| Input data |
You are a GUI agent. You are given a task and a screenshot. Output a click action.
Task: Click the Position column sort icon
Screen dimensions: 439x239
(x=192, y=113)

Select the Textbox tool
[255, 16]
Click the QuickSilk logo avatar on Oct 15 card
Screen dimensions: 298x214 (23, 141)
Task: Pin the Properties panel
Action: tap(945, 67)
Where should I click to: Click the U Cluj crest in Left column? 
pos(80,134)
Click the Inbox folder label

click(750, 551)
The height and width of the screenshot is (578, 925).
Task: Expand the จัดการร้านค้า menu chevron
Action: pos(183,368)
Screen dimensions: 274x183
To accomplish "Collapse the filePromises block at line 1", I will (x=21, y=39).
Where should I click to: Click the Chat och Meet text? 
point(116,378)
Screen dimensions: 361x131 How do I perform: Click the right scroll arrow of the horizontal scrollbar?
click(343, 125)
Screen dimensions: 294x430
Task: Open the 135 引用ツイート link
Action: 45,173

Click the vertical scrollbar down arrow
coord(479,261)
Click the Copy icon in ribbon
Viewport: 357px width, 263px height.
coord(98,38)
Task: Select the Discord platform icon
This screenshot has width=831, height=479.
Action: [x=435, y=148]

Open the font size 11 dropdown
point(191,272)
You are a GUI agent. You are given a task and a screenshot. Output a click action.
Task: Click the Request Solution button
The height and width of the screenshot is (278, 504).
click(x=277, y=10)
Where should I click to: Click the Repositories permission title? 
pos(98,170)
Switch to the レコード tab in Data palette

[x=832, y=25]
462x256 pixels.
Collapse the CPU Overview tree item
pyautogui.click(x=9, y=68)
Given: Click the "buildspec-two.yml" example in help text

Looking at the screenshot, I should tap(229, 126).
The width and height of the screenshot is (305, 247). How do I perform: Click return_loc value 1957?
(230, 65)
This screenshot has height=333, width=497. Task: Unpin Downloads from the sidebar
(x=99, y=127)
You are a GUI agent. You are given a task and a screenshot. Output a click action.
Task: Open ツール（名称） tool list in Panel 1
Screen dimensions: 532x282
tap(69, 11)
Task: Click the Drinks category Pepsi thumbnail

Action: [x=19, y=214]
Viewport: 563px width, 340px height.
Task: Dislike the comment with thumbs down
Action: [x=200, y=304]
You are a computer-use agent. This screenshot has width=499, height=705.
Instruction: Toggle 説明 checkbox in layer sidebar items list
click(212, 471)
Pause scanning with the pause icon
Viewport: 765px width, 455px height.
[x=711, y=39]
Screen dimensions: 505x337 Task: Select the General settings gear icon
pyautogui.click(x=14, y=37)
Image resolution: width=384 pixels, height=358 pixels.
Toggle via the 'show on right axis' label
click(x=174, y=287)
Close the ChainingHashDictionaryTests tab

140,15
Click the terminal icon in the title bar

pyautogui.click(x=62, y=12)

| Exercise aim |
Transcribe the listing in full, line by line.

| Response box |
You are a GUI agent. You are given a task and a screenshot. Output a click action.
Task: Click the Position column sort icon
Screen dimensions: 439x239
(x=192, y=113)

Select the Textbox tool
[255, 16]
Click the QuickSilk logo avatar on Oct 15 card
Screen dimensions: 298x214 (23, 141)
Task: Pin the Properties panel
Action: tap(945, 67)
Where should I click to: Click the U Cluj crest in Left column? 
pos(80,134)
Click the Inbox folder label

click(750, 551)
The height and width of the screenshot is (578, 925).
Task: Expand the จัดการร้านค้า menu chevron
Action: pos(183,368)
Screen dimensions: 274x183
To accomplish "Collapse the filePromises block at line 1", I will (x=21, y=39).
Where should I click to: Click the Chat och Meet text? 
point(116,378)
Screen dimensions: 361x131 How do I perform: Click the right scroll arrow of the horizontal scrollbar?
click(343, 125)
Screen dimensions: 294x430
Task: Open the 135 引用ツイート link
Action: 45,173

Click the vertical scrollbar down arrow
coord(479,261)
Click the Copy icon in ribbon
Viewport: 357px width, 263px height.
coord(98,38)
Task: Select the Discord platform icon
This screenshot has width=831, height=479.
Action: [x=435, y=148]

Open the font size 11 dropdown
point(191,272)
You are a GUI agent. You are given a task and a screenshot. Output a click action.
Task: Click the Request Solution button
The height and width of the screenshot is (278, 504).
click(x=277, y=10)
Where should I click to: Click the Repositories permission title? 
pos(98,170)
Switch to the レコード tab in Data palette

[x=832, y=25]
462x256 pixels.
Collapse the CPU Overview tree item
pyautogui.click(x=9, y=68)
Given: Click the "buildspec-two.yml" example in help text

Looking at the screenshot, I should tap(229, 126).
The width and height of the screenshot is (305, 247). How do I perform: Click return_loc value 1957?
(230, 65)
This screenshot has height=333, width=497. Task: Unpin Downloads from the sidebar
(x=99, y=127)
You are a GUI agent. You are given a task and a screenshot. Output a click action.
Task: Open ツール（名称） tool list in Panel 1
Screen dimensions: 532x282
tap(69, 11)
Task: Click the Drinks category Pepsi thumbnail

Action: [x=19, y=214]
Viewport: 563px width, 340px height.
Task: Dislike the comment with thumbs down
Action: [x=200, y=304]
You are a computer-use agent. This screenshot has width=499, height=705.
Instruction: Toggle 説明 checkbox in layer sidebar items list
click(212, 471)
Pause scanning with the pause icon
Viewport: 765px width, 455px height.
[x=711, y=39]
Screen dimensions: 505x337 Task: Select the General settings gear icon
pyautogui.click(x=14, y=37)
Image resolution: width=384 pixels, height=358 pixels.
Toggle via the 'show on right axis' label
click(x=174, y=287)
Close the ChainingHashDictionaryTests tab

140,15
Click the terminal icon in the title bar

pyautogui.click(x=62, y=12)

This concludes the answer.